Set problem: Identify each line in the records below that contains the string "screenshot", and copy those lines in full.

Dataset excerpts:
○ ○ ○
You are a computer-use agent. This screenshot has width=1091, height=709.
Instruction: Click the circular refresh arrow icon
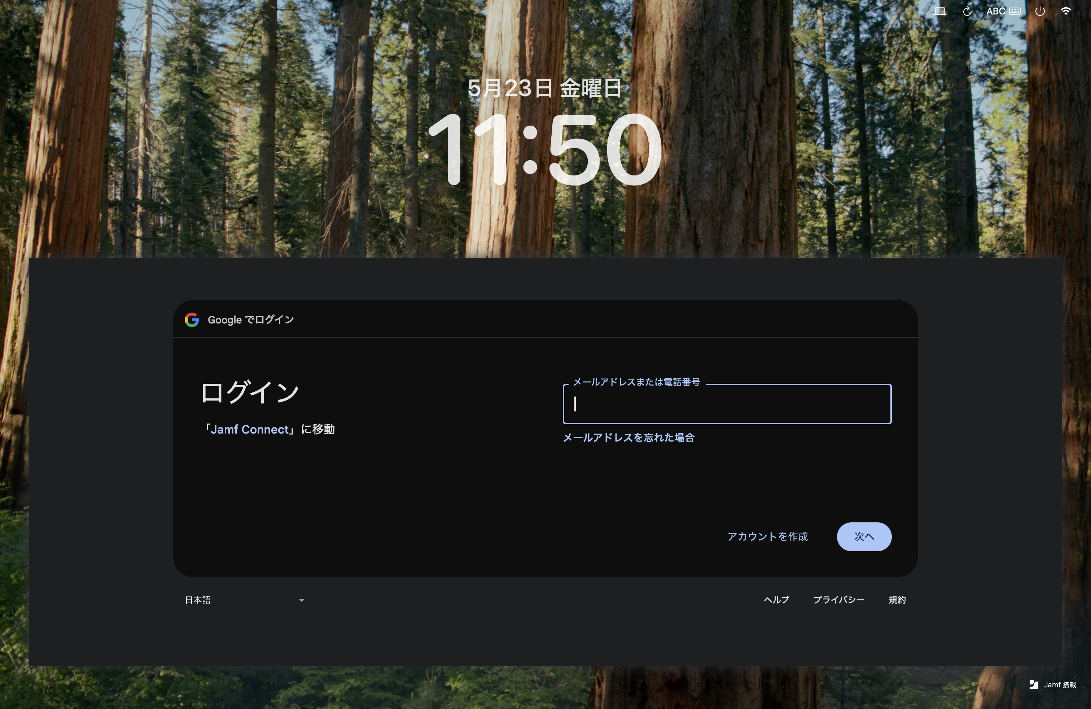tap(967, 11)
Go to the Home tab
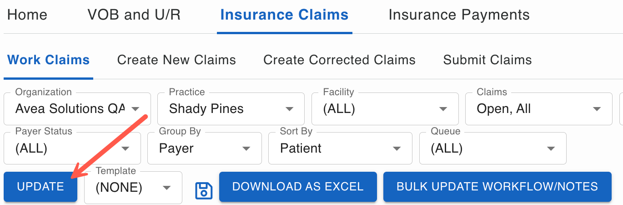 (27, 15)
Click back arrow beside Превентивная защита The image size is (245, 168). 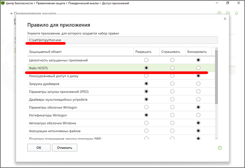pos(11,13)
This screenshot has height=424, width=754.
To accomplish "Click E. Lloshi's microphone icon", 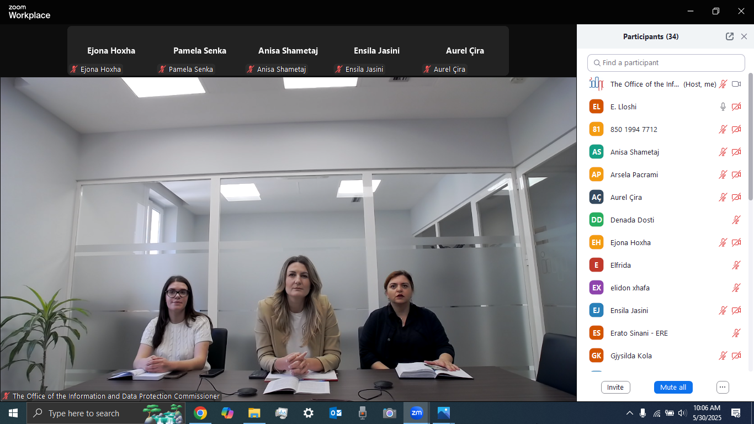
○ ○ ○
Task output:
You are a computer-use agent. This screenshot has width=1091, height=709.
This screenshot has height=424, width=754.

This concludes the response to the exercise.